Hanya penyesalan saat ini yang bergelayut dalam hatinya. Putri yang dulunya ia tolak untuk ia besarkan, sekarang tidak bisa ia temui. Hanya bisa menangis, meratap atas semua apa yang terjadi padanya.

Bahkan sampai saat ini, rahasia kebenaran tentang Fiya yang sudah punya anak, rahasia tentang Awal, masih tersimpan dengan rapi di hati mama Basagita, Fiya, Arion - suami Fiya yang ia panggil sebagai kuda laut, si kakak atau Ela, dan yang terakhir Elfan sebagai keluarga inti.

Bahkan Hanai tak tau sama sekali perkara itu. Begitu pun dengan mertua Daniela.

Beberapa saat kemudian, Daniela pun meninggalkan rumah Fiya lalu menaiki taksi hendak pulang ke rumahnya. Ia pulang dengan tangan kosong. Bahkan tanpa bertemu Awal walau sedetik pun.

Ibu mana yang tak luka bila tak bisa bertemu dengan anak yang lahir dari rahimnya? Anak mana yang tidak akan terluka bila sang ibu menolak membesarkan dia? Suatu saat nanti Awal akan berpikiran seperti itu.

Lalu, apakah rahasia yang sudah disimpan rapi selama ini akan tetap terjaga dengan baik? Akankah dengan adanya Nawal, Arion dan Fiya akan memiliki keturunan? Lantas apakah Ela bahagia setelah ia menyerahkan putrinya kepada sang adik?

Hanya takdir sang Khalik yang menentukan segalanya. Sebagai manusia hanya bisa mengikuti alurnya dan menerima dengan lapang dada.

****

Sementara Hanai, sedang mondar-mandir di dalam rumahnya menunggu Ela yang tak kunjung kembali. Entah kemana wanita itu, istrinya itu, dia pun tak tahu.

Bab 2. Surat Perjanjian

"Sebelum kamu tanda tangan, baca terlebih dahulu. Sekiranya ada yang tidak sesuai dengan keinginan mu, akan kita ubah lagi," ucap seorang wanita muda - kira-kira berusia 26

tahun dengan tegas. Pandangannya dingin.

"Kenapa harus pakai surat perjanjian? Apakah tidak bisa kuberikan saja. Kau tenang saja, aku tidak akan menuntut, aku tidak akan meminta dia kembali."

"Tidak, bisa! Aku nggak mau, suatu saat nanti, kamu menuntut dan meminta dia kembali. Jadi, perjanjian ini harus tetap ada. Harus ada tanda tangan pihak pertama dan pihak kedua."

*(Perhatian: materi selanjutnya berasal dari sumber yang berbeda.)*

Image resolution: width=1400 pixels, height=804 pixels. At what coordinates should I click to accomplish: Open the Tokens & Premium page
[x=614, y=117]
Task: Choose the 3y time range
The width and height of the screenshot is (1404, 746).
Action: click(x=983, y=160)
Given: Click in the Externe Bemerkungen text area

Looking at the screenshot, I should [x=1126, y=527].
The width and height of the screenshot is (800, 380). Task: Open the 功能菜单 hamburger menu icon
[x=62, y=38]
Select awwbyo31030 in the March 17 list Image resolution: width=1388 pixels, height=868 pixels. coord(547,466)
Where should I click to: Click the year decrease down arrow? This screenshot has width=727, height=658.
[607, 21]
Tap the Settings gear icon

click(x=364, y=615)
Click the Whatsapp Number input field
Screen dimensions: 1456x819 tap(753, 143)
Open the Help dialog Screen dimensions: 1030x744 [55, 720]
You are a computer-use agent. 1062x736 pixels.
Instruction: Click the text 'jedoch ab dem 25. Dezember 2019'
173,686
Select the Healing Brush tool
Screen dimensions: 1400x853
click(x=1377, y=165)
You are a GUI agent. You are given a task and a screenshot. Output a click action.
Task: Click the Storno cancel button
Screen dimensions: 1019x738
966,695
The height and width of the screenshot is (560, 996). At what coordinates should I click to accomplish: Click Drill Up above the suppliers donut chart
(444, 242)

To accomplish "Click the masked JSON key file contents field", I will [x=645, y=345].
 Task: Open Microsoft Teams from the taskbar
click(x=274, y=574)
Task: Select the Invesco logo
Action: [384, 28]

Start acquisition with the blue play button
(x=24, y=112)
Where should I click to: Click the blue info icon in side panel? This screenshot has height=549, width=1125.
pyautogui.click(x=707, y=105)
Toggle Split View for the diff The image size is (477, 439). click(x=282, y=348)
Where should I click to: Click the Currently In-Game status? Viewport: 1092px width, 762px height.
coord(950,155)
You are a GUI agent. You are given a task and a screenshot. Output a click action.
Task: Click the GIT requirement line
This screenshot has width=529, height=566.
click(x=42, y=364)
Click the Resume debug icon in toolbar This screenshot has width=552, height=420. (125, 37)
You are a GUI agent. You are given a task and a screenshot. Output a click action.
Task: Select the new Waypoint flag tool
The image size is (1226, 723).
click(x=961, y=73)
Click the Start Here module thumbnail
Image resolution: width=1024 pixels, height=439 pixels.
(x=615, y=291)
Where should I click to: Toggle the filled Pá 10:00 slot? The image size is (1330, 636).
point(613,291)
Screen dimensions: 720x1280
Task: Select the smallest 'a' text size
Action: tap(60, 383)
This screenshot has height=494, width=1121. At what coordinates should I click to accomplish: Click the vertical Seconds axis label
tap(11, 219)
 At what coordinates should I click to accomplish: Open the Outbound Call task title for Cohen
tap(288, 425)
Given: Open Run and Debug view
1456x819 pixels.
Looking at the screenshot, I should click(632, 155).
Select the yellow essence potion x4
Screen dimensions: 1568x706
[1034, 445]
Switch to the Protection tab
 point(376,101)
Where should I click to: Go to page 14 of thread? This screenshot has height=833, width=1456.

"Tapi kan.... Kamu adik aku?"

"Aku tau itu. Jelas sangat tau. Tetapi, di dalam sebuah perjanjian, tak ada yang namanya kakak, adik. Iya, kan KAKAK?"

Wanita itu menekankan suara pada kata kakak.

"Kakak yang nggak bisa mempertanggungjawabkan omongan," timpalnya lagi.

"Sekarang, tanda tangan! Atau...." Ia sengaja menghentikan ucapannya. Ia ingin melihat reaksi dari kakaknya itu.

"Atau apa?" tanya Daniela.

Ya, dia adalah Daniela. Seorang gadis dengan tubuh sedikit berisi, kulit sawo matang ciri khas negara +62, tinggi semampai, rambut panjang lurus dan hitam mengkilap.

"Atau pernikahan mu akan batal. Aku akan membongkar semua kebohongan yang kamu sembunyikan dari calon suamimu dan calon mertuamu."

Deg

Terkejut Ela mendengar ancaman dari Kaifiya, si gadis berwatak judes, berkulit putih dan berbadan aduhai. Hanya selisih dua tahun jaraknya dengan Ela.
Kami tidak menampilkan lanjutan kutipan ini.